++++ Supplied records ++++

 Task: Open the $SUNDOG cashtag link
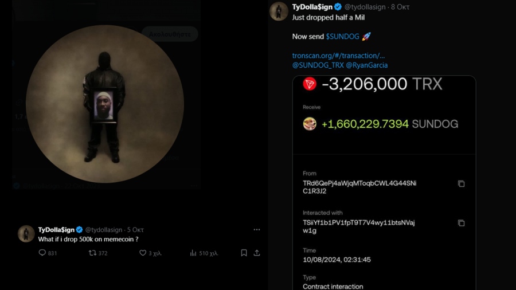pos(342,37)
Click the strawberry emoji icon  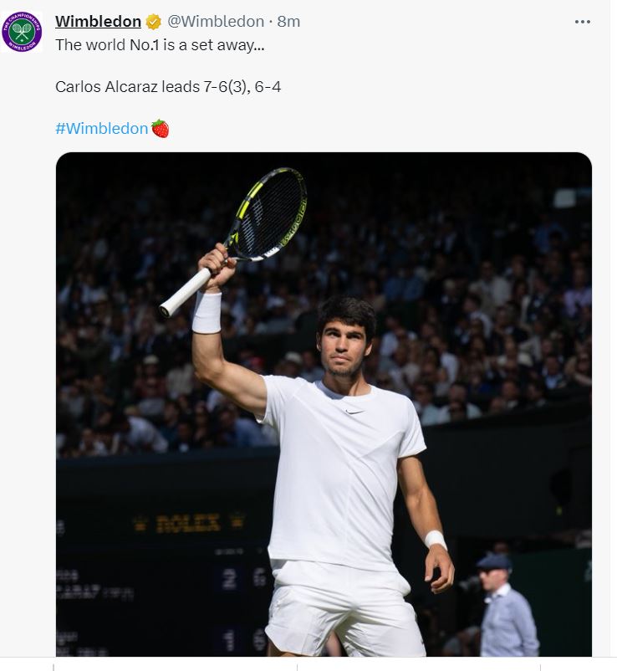click(161, 128)
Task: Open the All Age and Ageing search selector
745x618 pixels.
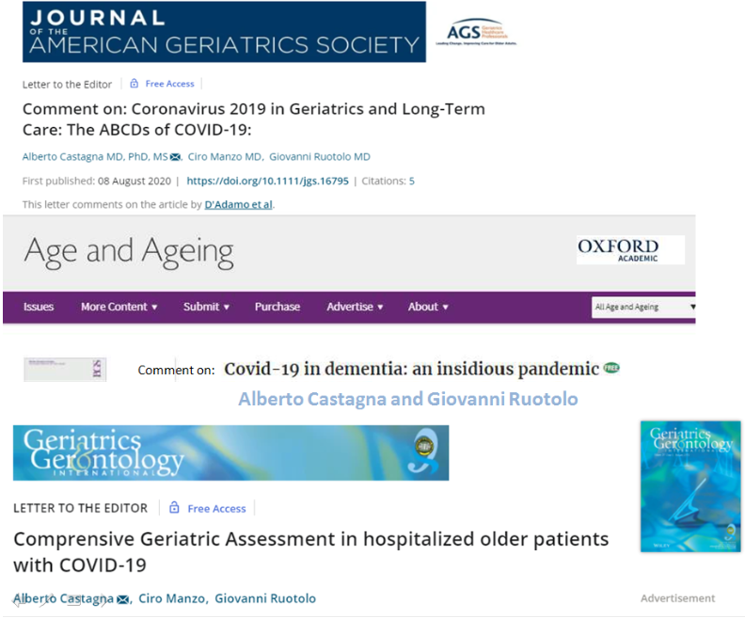Action: [x=644, y=307]

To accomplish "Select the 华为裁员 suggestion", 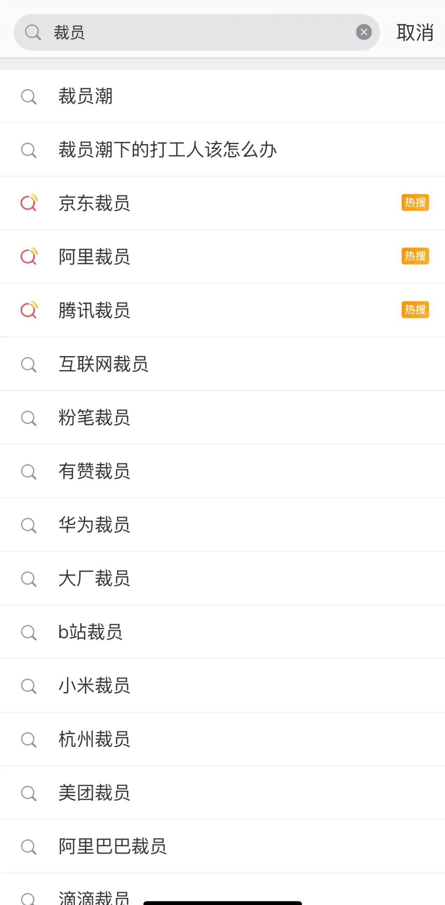I will click(223, 525).
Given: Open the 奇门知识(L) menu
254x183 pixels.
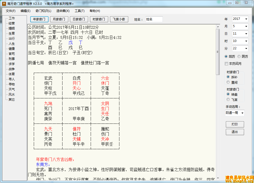Looking at the screenshot, I should (x=43, y=11).
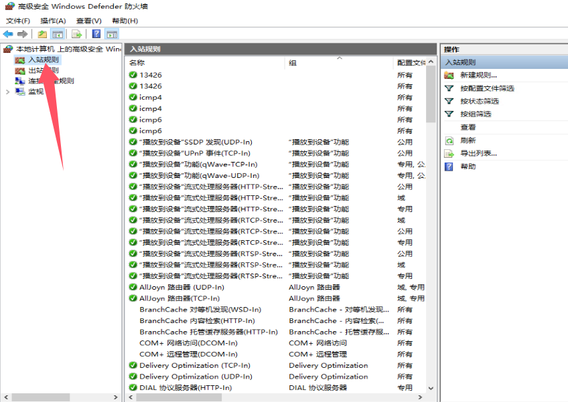568x402 pixels.
Task: Click the Back arrow toolbar icon
Action: pyautogui.click(x=8, y=34)
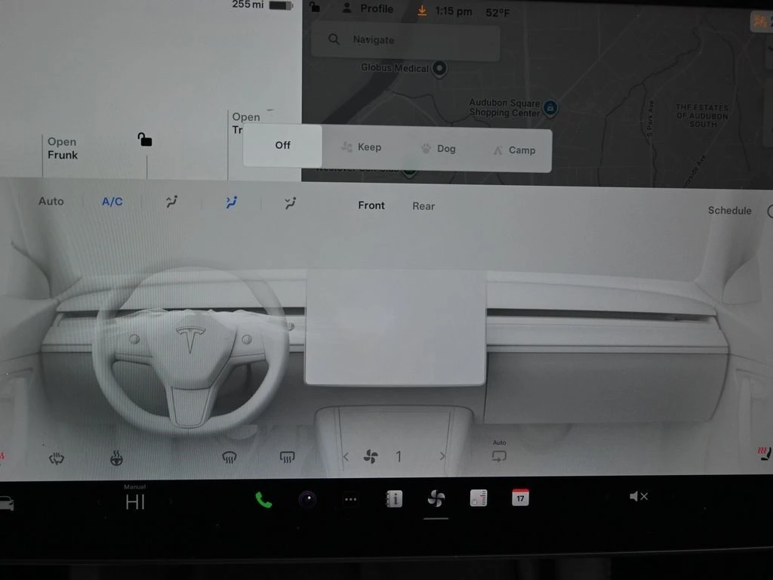Decrease fan speed with left chevron
This screenshot has width=773, height=580.
click(x=346, y=457)
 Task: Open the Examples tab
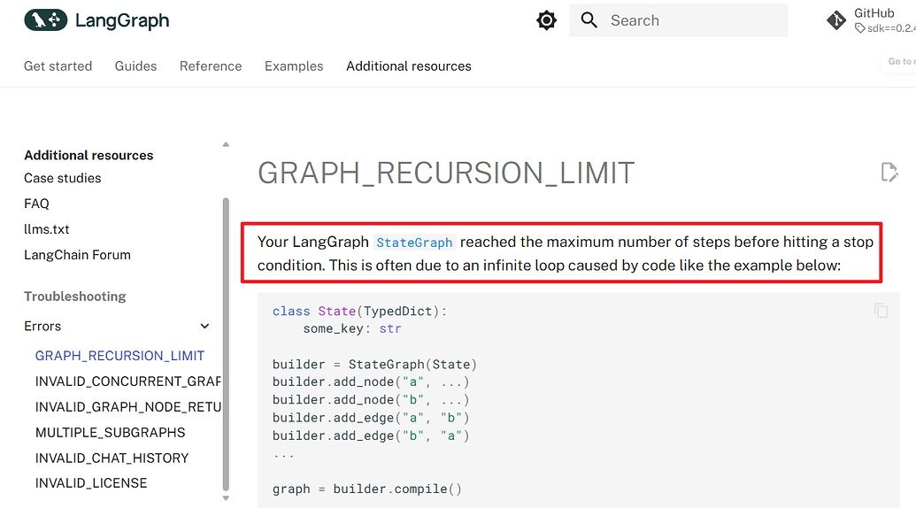[x=294, y=66]
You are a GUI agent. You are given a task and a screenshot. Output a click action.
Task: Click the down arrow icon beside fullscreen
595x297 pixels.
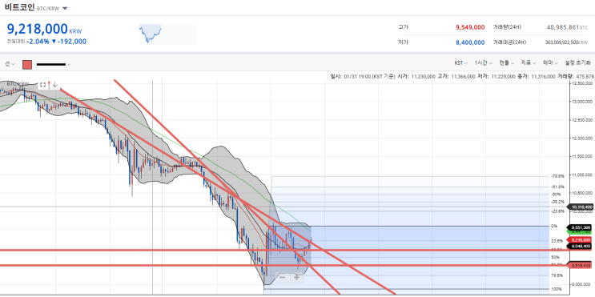(55, 85)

++++

Exercise aim ▸
The final stretch of the data, from the line with "Given: Open the 奇门知识(L) menu" through its last line, is to be retyped exactly; pictures are not part of the copy.

Completed exercise ▸
Given: Open the 奇门知识(L) menu
254x183 pixels.
Looking at the screenshot, I should (x=43, y=11).
568x402 pixels.
Task: Click the Back arrow toolbar icon
Action: pyautogui.click(x=8, y=34)
Decrease fan speed with left chevron
This screenshot has width=773, height=580.
click(x=346, y=457)
 Task: Open the Examples tab
[x=294, y=66]
You are a GUI agent. You are given a task and a screenshot. Output a click action.
Task: Click the down arrow icon beside fullscreen
595x297 pixels.
(55, 85)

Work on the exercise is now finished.